现在，所有聊天生成器都普遍支持工具调用，这使得开发者比以往任何时候都更容易地跨不同平台移植工具。只需切换使用的聊天生成器，工具即可无缝运行，无需任何额外配置。此更新适用于 AzureOpenAIChatGenerator、HuggingFaceLocalChatGenerator 以及所有核心集成，包括 AnthropicChatGenerator、CohereChatGenerator、AmazonBedrockChatGenerator 和 VertexAIGeminiChatGenerator。通过此增强功能，工具使用成为整个生态系统的原生能力，从而能够构建更高级、更具交互性的代理应用程序。

在本地可视化您的管道

管道可视化现在更加灵活，允许用户在本地渲染管道图，而无需互联网连接或将数据发送到外部服务。通过使用 Docker 运行本地 Mermaid 服务器，您可以使用 draw() 或 show() 命令生成管道的视觉表示。在可视化管道中了解更多信息。

用于更智能文档处理的新组件

本次发布引入了增强文档处理能力的新组件。 CSVDocumentSplitter 和 CSVDocumentCleaner 使处理 CSV 文件更加高效。 LLMMetadaExtractor 利用 LLM 分析文档并用相关元数据丰富文档，从而提高搜索性和检索准确性。

⬆️ 升级说明

DOCXToDocument 转换器现在返回一个 Document 对象，其 DOCX 元数据存储在 meta 字段中，作为键为 docx 的字典。以前，元数据由 DOCXMetadata 数据类表示。
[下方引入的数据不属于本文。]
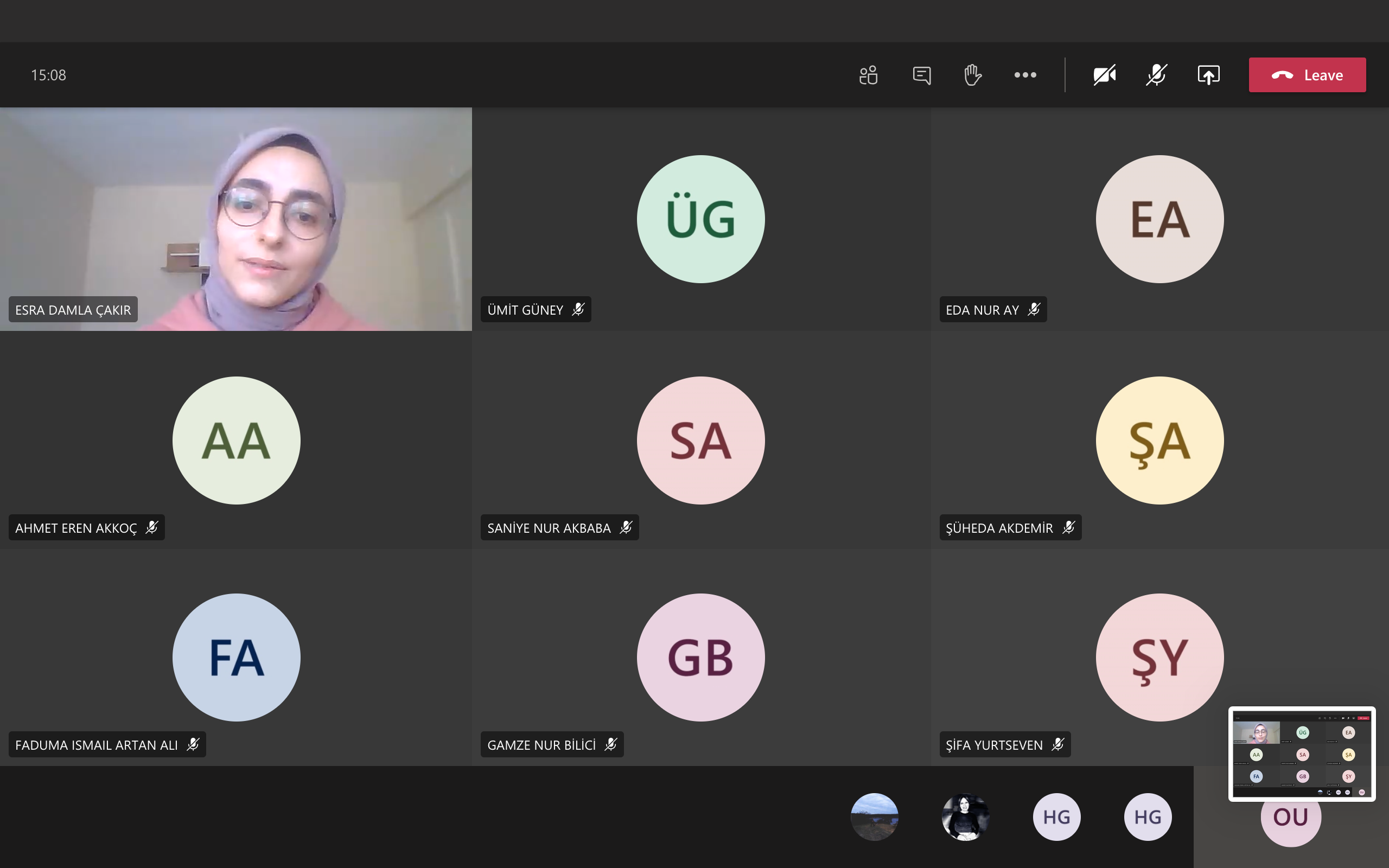The image size is (1389, 868).
Task: Open the shared screen preview thumbnail
Action: (x=1302, y=754)
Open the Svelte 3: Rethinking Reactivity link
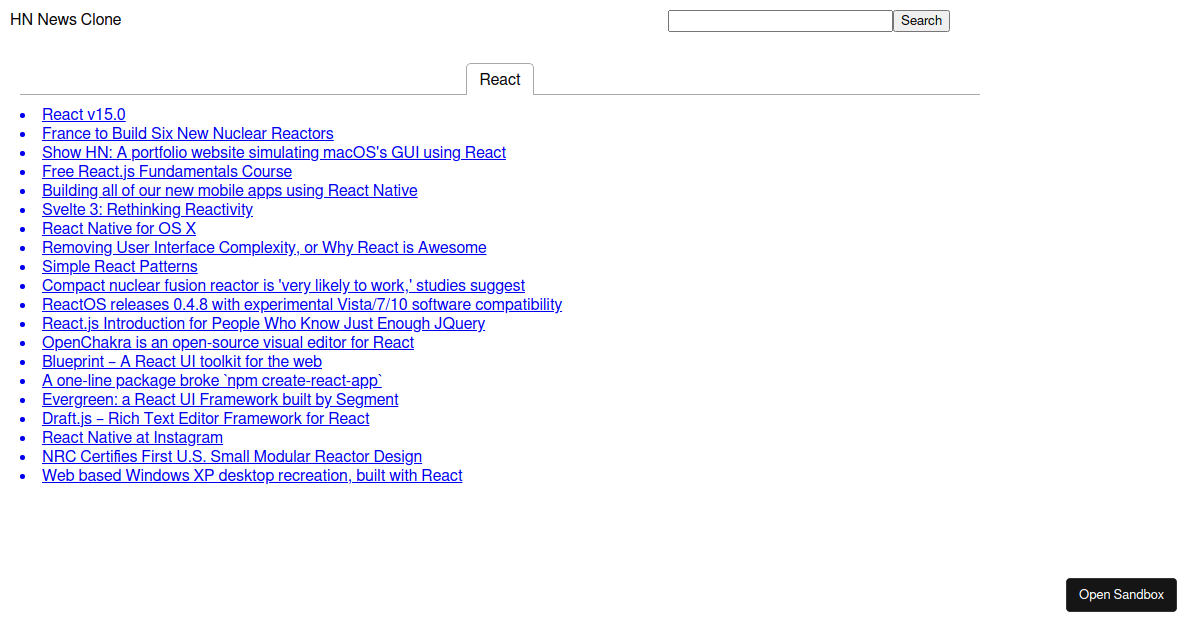Image resolution: width=1200 pixels, height=630 pixels. click(x=147, y=210)
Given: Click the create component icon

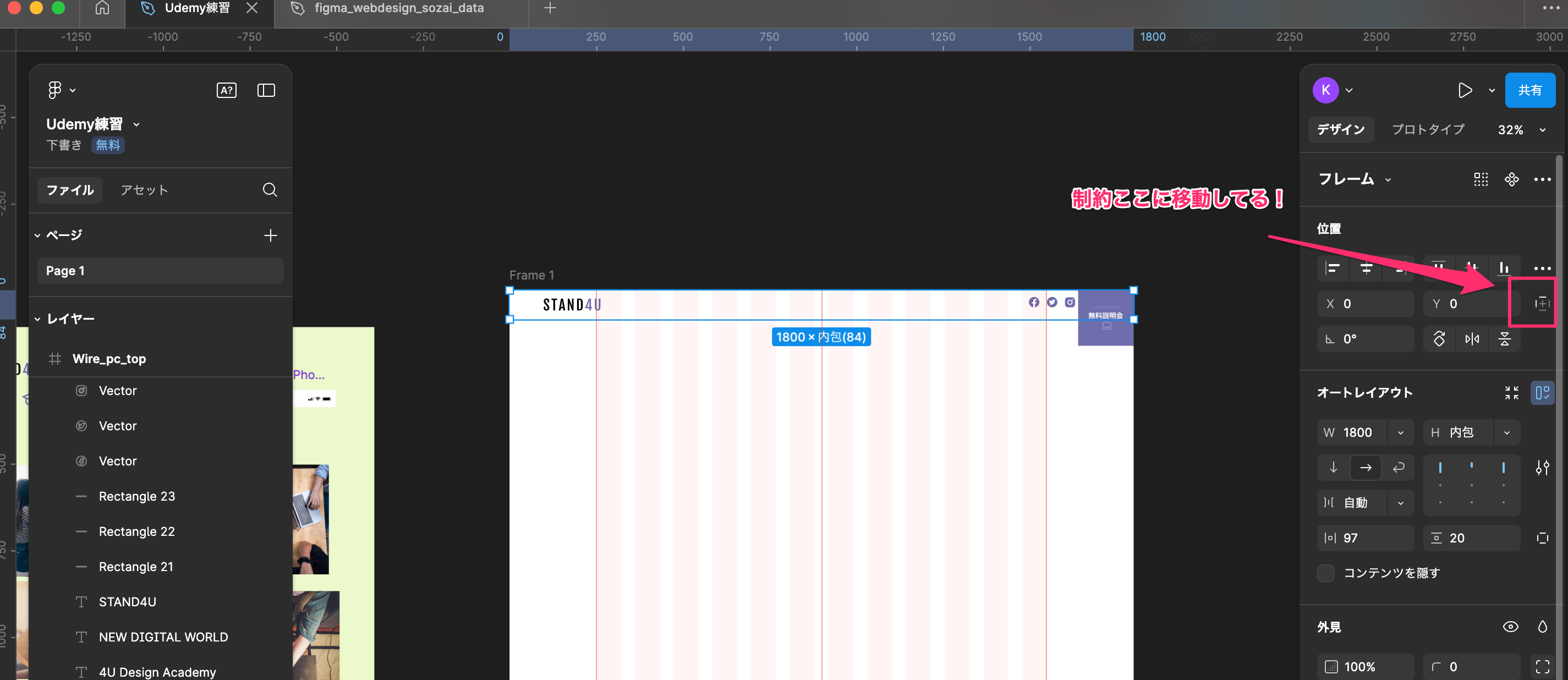Looking at the screenshot, I should point(1511,179).
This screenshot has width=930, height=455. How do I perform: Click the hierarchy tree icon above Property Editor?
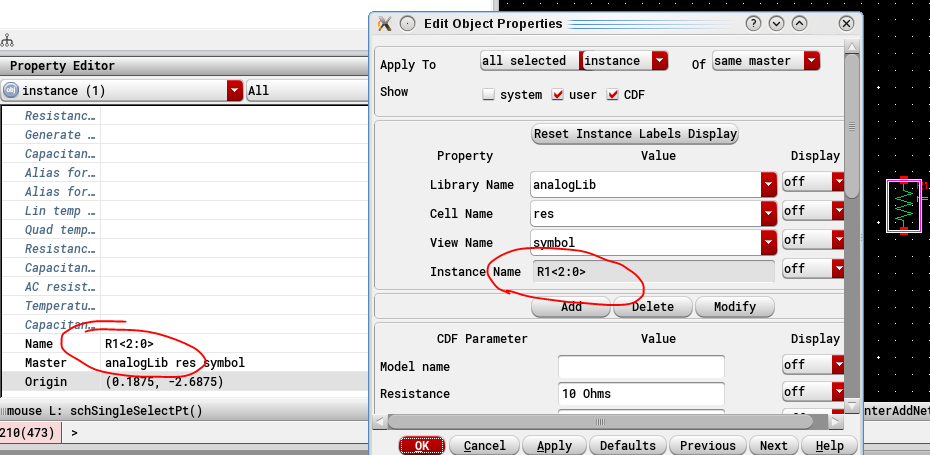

此更改不会影响从 Document Store 读取或写入 Document Store。
已删除已弃用的 NLTKDocumentSplitter，其功能现在由 DocumentSplitter 支持。
已从 ChatRole 枚举中删除已弃用的 FUNCTION 角色。请改用 TOOL。已删除已弃用的类方法 ChatMessage.from_function。请改用 ChatMessage.from_tool。

🚀 新功能

添加了一个新组件 ListJoiner，它将来自不同组件的值列表合并成一个列表。

引入了 OpenAPIConnector 组件，允许直接调用 OpenAPI 规范中指定的 REST 端点。此组件设计用于直接调用 REST 端点，无需 LLM 生成的负载，用户需要显式传递运行参数。示例

from haystack.utils import Secret 
from haystack.components.connectors.openapi import OpenAPIConnector  

connector = OpenAPIConnector(openapi_spec="https://bit.ly/serperdev_openapi", credentials=Secret.from_env_var("SERPERDEV_API_KEY")) 
response = connector.run(operation_id="search", parameters={"q": "Who was Nikola Tesla?"} )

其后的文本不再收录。